About this exercise =
Check each line of the entries below for the string "browser"; copy every line where it appears.

Material for this exercise =
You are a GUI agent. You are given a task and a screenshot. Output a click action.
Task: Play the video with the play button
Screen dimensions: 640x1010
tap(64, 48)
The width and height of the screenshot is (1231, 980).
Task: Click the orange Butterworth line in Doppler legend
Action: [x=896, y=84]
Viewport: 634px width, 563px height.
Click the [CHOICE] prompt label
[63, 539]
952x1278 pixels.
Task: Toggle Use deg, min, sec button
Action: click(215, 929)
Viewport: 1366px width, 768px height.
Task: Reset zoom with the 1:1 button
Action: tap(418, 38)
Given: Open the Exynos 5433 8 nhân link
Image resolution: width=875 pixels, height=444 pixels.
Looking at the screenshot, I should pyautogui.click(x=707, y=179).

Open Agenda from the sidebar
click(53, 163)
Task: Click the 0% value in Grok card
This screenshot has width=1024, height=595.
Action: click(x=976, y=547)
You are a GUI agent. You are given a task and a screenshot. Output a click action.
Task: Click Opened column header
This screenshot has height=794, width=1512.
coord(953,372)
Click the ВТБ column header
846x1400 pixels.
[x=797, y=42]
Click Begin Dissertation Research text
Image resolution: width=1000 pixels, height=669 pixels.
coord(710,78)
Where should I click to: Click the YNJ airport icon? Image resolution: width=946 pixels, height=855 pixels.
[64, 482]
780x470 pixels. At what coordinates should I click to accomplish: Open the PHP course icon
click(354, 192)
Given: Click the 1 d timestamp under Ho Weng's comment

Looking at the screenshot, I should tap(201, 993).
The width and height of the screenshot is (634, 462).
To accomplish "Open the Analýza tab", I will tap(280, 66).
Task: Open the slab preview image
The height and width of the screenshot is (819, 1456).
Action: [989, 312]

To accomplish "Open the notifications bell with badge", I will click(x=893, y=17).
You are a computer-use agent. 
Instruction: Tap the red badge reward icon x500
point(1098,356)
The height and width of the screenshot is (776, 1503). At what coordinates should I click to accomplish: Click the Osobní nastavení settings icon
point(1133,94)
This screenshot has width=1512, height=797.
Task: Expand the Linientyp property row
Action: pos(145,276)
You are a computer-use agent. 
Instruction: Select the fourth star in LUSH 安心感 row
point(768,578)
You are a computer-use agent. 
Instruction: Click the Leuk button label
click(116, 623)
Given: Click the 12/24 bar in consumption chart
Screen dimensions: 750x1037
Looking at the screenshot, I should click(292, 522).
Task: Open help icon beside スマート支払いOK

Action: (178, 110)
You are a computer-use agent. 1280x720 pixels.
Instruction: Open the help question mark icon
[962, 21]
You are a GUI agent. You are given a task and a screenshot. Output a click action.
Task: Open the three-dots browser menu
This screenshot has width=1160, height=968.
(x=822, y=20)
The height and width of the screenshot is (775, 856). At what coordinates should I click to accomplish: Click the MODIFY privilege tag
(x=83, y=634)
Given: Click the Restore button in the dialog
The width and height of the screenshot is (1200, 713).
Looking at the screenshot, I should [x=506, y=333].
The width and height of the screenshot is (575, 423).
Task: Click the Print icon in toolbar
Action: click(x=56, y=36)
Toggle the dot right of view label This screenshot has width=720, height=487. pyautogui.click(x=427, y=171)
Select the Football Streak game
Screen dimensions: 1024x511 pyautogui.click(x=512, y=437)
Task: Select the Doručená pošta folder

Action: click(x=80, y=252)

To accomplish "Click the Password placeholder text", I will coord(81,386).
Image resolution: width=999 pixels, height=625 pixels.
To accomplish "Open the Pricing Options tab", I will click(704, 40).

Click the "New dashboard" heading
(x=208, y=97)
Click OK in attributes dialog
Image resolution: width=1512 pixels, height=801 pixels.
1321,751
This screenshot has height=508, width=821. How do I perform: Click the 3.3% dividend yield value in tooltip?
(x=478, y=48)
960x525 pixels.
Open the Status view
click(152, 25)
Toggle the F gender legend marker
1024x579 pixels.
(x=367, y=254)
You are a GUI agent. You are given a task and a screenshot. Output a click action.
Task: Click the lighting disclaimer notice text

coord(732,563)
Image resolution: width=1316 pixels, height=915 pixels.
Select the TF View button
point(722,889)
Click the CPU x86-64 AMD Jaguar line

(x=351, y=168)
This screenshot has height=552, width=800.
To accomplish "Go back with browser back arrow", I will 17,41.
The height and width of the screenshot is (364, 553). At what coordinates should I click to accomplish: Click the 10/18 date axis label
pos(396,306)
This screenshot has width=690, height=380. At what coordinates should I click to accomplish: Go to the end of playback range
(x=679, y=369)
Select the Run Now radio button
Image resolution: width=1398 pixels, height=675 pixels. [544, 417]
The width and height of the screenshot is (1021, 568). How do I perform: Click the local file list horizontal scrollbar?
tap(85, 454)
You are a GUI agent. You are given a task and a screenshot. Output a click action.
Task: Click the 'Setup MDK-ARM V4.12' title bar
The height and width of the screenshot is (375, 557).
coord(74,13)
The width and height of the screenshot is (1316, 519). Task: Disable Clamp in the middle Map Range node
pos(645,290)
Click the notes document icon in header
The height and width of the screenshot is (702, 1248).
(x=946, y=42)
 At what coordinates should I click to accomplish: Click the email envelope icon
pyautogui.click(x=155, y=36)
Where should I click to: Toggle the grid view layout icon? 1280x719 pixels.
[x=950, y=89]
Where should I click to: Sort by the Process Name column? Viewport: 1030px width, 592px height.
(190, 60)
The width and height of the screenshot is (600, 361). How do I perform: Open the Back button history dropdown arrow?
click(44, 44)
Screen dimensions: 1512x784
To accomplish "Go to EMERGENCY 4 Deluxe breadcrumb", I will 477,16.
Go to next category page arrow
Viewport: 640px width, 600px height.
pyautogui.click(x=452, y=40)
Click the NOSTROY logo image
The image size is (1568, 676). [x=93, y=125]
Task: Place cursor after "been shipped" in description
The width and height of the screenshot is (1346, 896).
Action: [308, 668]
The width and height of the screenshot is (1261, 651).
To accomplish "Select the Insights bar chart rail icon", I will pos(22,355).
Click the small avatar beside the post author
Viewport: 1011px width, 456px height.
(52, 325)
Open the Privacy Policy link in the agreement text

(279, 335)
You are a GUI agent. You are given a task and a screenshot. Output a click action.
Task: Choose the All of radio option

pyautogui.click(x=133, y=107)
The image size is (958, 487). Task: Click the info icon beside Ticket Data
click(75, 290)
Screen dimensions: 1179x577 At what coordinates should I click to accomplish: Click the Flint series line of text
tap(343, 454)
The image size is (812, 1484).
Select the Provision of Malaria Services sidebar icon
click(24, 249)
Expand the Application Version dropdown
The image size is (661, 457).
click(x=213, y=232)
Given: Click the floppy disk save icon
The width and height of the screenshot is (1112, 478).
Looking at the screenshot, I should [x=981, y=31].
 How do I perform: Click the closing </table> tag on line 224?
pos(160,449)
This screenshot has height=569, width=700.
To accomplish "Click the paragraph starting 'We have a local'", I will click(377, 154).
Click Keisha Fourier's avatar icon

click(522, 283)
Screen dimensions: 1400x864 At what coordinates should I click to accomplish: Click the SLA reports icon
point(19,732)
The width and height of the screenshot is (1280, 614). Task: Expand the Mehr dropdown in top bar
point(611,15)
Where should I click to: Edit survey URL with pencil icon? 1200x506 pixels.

Answer for this exercise =
Task: Open the three-dots browser menu
To accomplish "Go back with browser back arrow", I will 17,41.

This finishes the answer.